According to the present invention, the illumination light source consisting of one or two electric lamps irradiates the crops while moving, compared to the conventional method in which the crop is irradiated with a fixed light source. The irradiation direction can be varied and irradiated to every corner of the crop, which makes it possible to uniformize the illuminance to the crops and even out the photoperiod response that occurs in the crops, thereby significantly improving the results of timely harvesting. You can force it. In addition, since the number of light sources is greatly reduced, it is easier to check for broken lights, which saves time and effort in terms of maintenance. It is possible to solve problems such as harvesting and produce fruits at the right time.

Furthermore, due to the drastic reduction in the number of lights, electric light contracts can be made even cheaper, reducing the costs of electric cultivation and streamlining it. In addition, as for the method of mobile irradiation, the light source device has a self-propelled structure, so a guide rail is constructed in a shape suitable for irradiating the crops, and the light source for electric lighting is moved along this guide rail. You can force it.

Furthermore, since the light source for electric lighting has a small number of lamps and has a single lamp that moves and irradiates for a longer time than conventional methods, peak shifts can be achieved even in areas where there are a large number of farmers cultivating by electric light, avoiding peak power consumption. This eliminates the need to set up a peak substation for electric cultivation, which was the case in the past, and has the remarkable effect of saving labor and streamlining the electricity supply side.

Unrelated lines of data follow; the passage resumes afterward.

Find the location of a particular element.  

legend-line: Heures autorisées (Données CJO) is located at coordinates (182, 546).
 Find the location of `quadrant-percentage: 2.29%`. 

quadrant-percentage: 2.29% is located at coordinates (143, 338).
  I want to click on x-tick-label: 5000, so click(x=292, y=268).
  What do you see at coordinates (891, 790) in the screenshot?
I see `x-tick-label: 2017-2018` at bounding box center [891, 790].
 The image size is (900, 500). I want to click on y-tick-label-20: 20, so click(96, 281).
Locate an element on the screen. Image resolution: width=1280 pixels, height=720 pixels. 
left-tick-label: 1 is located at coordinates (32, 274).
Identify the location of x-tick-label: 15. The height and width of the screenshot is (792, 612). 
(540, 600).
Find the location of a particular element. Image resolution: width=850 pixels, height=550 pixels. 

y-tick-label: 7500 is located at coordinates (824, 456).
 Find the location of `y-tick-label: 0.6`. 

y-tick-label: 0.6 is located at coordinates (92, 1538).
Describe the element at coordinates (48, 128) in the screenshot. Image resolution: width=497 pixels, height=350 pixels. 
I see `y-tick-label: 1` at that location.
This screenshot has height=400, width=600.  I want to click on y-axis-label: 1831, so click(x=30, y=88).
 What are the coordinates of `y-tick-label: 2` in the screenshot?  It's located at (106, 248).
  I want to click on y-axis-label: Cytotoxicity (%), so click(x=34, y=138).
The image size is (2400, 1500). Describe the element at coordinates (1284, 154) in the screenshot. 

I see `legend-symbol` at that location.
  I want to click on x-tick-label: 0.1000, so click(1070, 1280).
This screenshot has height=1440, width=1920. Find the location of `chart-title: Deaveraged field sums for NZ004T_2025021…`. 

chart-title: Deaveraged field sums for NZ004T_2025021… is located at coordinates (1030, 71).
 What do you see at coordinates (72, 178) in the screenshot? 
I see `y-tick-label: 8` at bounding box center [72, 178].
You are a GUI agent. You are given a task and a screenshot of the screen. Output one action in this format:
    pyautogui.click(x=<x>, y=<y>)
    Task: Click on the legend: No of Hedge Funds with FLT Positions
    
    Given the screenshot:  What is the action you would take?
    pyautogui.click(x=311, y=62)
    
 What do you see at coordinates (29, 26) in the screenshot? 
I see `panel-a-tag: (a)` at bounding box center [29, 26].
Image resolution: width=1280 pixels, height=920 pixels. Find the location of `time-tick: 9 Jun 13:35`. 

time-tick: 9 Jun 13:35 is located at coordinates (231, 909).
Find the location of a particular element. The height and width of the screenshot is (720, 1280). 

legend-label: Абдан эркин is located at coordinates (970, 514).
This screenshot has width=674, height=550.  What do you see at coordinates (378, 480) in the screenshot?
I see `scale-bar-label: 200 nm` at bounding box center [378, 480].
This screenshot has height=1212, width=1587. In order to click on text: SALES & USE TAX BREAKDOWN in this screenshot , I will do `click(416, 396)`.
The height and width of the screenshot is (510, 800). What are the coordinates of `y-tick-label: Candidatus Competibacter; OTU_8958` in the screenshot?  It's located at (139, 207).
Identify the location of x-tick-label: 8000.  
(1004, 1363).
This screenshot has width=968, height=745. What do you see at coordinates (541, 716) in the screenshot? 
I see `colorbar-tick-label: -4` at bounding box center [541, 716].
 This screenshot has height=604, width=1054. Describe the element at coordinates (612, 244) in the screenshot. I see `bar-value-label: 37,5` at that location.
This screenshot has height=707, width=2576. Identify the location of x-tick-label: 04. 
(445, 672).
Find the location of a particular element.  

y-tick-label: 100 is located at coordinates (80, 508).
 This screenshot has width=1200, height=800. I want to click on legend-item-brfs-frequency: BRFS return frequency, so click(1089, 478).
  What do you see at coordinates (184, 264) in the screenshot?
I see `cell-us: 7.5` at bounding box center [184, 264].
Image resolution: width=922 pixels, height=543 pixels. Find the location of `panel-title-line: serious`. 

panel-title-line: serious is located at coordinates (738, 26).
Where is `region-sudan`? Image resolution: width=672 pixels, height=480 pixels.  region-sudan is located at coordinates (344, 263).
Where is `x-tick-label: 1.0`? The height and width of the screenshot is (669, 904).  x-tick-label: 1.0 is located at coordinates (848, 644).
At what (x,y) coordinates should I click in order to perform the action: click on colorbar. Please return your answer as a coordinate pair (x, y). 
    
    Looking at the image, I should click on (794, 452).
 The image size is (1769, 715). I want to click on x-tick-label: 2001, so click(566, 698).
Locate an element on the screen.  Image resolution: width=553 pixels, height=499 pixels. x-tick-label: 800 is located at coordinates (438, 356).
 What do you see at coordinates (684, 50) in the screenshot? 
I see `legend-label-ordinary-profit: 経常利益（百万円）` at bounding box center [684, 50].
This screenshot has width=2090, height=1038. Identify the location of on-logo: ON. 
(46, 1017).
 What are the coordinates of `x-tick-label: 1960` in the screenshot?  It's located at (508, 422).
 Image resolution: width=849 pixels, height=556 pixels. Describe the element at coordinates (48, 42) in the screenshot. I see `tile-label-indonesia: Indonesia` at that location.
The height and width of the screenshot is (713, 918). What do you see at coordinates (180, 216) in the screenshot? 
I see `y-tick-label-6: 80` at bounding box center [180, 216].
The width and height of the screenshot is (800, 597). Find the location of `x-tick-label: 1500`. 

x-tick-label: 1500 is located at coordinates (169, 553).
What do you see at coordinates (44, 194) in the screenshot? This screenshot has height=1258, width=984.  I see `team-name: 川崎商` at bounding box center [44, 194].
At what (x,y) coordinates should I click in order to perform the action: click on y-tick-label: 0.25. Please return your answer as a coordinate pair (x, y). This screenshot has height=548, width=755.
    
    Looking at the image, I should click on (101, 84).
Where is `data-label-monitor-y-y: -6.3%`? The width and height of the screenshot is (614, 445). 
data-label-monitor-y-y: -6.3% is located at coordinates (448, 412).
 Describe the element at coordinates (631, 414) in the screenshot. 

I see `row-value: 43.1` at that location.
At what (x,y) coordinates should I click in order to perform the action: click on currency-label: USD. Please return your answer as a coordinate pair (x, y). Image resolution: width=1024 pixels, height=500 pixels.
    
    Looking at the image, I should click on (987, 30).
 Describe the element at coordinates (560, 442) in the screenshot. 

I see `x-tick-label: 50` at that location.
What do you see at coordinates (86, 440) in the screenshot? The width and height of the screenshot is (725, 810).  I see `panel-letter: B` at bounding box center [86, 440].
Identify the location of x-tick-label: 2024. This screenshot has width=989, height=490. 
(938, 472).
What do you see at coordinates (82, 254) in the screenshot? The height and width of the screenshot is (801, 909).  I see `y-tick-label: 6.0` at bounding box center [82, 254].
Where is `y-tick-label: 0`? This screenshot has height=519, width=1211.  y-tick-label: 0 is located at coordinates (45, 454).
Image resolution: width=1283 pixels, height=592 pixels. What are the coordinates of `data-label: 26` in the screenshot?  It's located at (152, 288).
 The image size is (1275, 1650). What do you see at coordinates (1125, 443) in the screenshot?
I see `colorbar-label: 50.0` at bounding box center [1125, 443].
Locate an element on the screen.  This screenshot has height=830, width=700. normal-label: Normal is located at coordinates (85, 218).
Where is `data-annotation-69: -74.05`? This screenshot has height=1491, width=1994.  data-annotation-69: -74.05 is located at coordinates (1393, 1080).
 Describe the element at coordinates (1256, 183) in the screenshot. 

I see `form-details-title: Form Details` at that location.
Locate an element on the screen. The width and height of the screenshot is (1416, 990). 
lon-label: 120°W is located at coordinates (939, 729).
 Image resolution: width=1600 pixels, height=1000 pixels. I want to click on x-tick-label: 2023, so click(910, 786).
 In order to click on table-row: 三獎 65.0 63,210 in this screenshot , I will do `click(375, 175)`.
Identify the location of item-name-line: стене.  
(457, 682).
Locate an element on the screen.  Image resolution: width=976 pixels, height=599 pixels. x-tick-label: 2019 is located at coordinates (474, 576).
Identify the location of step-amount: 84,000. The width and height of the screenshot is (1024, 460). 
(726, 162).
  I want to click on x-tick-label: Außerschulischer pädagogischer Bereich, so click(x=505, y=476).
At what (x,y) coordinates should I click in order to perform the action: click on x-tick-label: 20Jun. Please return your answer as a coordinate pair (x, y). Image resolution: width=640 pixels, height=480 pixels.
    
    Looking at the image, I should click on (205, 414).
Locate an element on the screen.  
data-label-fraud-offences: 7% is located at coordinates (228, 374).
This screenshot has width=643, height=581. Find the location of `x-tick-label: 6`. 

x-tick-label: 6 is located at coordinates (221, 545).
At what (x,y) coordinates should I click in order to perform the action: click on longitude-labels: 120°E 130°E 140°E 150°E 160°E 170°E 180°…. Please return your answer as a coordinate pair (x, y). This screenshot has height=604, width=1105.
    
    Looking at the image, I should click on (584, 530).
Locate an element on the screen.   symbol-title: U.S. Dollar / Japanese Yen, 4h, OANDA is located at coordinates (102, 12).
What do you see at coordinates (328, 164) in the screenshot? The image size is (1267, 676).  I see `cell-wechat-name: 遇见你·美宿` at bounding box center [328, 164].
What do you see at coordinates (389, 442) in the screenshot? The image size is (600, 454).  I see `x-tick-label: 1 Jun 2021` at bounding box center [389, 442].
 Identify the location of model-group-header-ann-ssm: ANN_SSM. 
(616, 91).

[Brief explanation of drawings]

Figure 1 is a perspective view illustrating a conventional method, Figure 2 is a side sectional view illustrating an embodiment of the present invention, and Figure 3 is an enlarged view of main parts showing the configuration of the light source device in Figure 12. Warmhouse
-Ni-guide rail B: Light source device 7: Support plate lr: Pulley 12: Motor/lr: Light source for lighting 27: Crop No. 1* 03 Fig. 3 (Fig.

Claims (1)

[Claims] A pulley is rotatably supported on the upper part of the support plate on a guide rail installed at the upper part of the greenhouse, a motor is attached to the lower part, and two sources of light for electric lighting are suspended and supported. A light source device formed by drivingly connected to a pulley is suspended via the pulley, and power is supplied to a motor and a light source for illumination at a predetermined time every day to guide the light source device for a certain period of time.
A light source irradiation method for electric cultivation in which a light source for electric lighting is moved along a V and irradiated onto crops.